All this change led to a growth in population and created a more complex lifestyle. The most populous areas were the city-states. The political structure of Sumerian civilization was different from other societies because their communities were fashioned into independent city-states that were originally organized around a temple and a priesthood. The earliest rulers of city-states may have been called an “en,” meaning “high priest.” They would have been a representative of the local god and responsible for managing the temple lands and the people entrusted to work on them. As societies grew more complex, a second office of leadership, called an ensi or “governor,” emerged to manage civic affairs such as law and order, commerce, trade, and military efforts. In time, the people democratically selected leaders to rule in times of war and peril. These leaders, called lugals, meaning “great man,” oversaw civil, military, and religious functions of the city. The office of lugal seemed to emerge at a time when defense walls were first constructed. It was customary for an elected ruler to step down and return to his place in society after a military crisis ended. Over time, however, the constant threat of war created a need for rulers to remain in power for longer periods of time. Eventually, rulers served for a lifetime, passing rule to their sons as successors to a king’s throne. As a state of dynasties had taken root, kings and royal families emerged.
Kings wrote and enforced local codes of law and, in Sumerian civilizations, legal matters were settled in courts of law. Three to four judges, who were often honorable men of the community, heard disputes. Much like the courts of today, evidence could be presented and witnesses gave sworn testimony.
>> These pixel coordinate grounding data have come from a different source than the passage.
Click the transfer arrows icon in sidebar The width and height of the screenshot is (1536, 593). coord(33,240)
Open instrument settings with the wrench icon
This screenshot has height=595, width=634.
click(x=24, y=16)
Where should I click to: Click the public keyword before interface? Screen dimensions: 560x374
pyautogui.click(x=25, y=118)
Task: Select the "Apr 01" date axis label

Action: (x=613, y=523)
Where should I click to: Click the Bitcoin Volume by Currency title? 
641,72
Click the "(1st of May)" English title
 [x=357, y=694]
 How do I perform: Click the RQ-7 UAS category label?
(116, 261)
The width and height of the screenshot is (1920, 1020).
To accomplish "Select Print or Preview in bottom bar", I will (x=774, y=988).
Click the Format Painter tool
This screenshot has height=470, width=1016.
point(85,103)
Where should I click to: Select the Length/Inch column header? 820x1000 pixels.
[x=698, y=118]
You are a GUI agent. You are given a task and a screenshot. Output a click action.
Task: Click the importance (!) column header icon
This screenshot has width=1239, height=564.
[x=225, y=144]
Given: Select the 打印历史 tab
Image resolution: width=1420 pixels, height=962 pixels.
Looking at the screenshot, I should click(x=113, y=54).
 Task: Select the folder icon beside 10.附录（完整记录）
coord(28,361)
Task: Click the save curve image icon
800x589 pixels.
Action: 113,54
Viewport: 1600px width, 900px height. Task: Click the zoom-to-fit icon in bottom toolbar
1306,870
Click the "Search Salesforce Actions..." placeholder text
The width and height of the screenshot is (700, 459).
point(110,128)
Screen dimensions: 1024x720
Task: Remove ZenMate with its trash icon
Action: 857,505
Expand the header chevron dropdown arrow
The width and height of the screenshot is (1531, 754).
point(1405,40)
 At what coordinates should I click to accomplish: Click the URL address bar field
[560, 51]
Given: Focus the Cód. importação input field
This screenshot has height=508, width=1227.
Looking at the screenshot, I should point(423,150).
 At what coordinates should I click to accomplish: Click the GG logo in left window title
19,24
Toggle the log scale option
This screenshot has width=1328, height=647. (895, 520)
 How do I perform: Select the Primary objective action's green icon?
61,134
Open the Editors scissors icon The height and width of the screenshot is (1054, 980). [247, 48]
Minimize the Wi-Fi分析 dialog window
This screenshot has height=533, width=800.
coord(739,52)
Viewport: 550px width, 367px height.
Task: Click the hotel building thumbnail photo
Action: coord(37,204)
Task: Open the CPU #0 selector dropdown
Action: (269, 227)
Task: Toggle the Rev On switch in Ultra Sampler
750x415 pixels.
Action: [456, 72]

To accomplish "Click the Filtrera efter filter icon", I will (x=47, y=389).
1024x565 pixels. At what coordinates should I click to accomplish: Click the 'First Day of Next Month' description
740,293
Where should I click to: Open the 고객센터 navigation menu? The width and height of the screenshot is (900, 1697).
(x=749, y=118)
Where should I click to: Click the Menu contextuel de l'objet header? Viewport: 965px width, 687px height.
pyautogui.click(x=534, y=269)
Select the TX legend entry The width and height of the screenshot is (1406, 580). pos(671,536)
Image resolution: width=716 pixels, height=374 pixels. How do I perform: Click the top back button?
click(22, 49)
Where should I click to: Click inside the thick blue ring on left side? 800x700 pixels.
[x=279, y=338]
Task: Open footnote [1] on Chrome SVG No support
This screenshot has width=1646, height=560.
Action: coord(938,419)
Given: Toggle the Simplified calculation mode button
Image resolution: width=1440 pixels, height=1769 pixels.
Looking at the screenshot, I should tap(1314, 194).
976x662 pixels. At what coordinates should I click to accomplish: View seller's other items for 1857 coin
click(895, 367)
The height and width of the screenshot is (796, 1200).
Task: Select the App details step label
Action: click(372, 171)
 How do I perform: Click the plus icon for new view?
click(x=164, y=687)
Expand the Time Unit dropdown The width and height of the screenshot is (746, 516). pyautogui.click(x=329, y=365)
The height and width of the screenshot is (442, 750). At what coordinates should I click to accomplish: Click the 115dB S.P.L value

Perjury was punished by divine retribution because the gods would curse liars. However, decisions were not legally reversible because there was no process for legal appeal in Sumerian courts.
The most famous Sumerian city-states were Uruk, Ur, Eridu, Kish, Lagash, and Nipur. What we know today of these city-states comes from archaeological digs.
The glorious city of Ur, during the Third Dynasty of Ur dated at 2112–2004 BC, was an important center of Sumerian culture. Ur is identified in the Bible as the home of Abraham. The city’s proximity to the Persian Gulf made it an important seaport because southern Mesopotamia relied on trade for hardwoods, precious metals, and stones.
Archaeologist C. Leonard Wooley discovered what we know about Ur in the 1920s and 1930s. He found burial sites dating to 2600–2000 BC. The most common and simplistic sites had the deceased rest on their sides, as if they were asleep. The burial site contained a few personal possessions and ceramic bowls and jars for food and drink. Other more elaborate gravesites contained substantial quantities of goods, vehicles, and personal and household servants. Although Woolley suggested that royal attendants drank poison and died willingly for their sire, the exact methods or reasons for these sacrifices are unknown. Sumerians buried their dead with possessions that the dead might want or need in the afterlife. For the wealthy or royal family members, this would also include servants and other members of the household staff.
After 1900 BC, Sumer would be overtaken by the Amorites and Guti, tribes from Elam. Sumer would never regain political domination and the whole of Mesopotamia would remain a warring land until the rise of Babylonia under Hammurabi, who would once again regain the region’s glory.
Bibliography:
- Crawford, H. (2004). Sumer and the Sumerians (2nd ed.). Cambridge, UK: Cambridge University Press.
- Landau, E. (1997). The Sumerians. Brookfield, CT: Millbrook Press.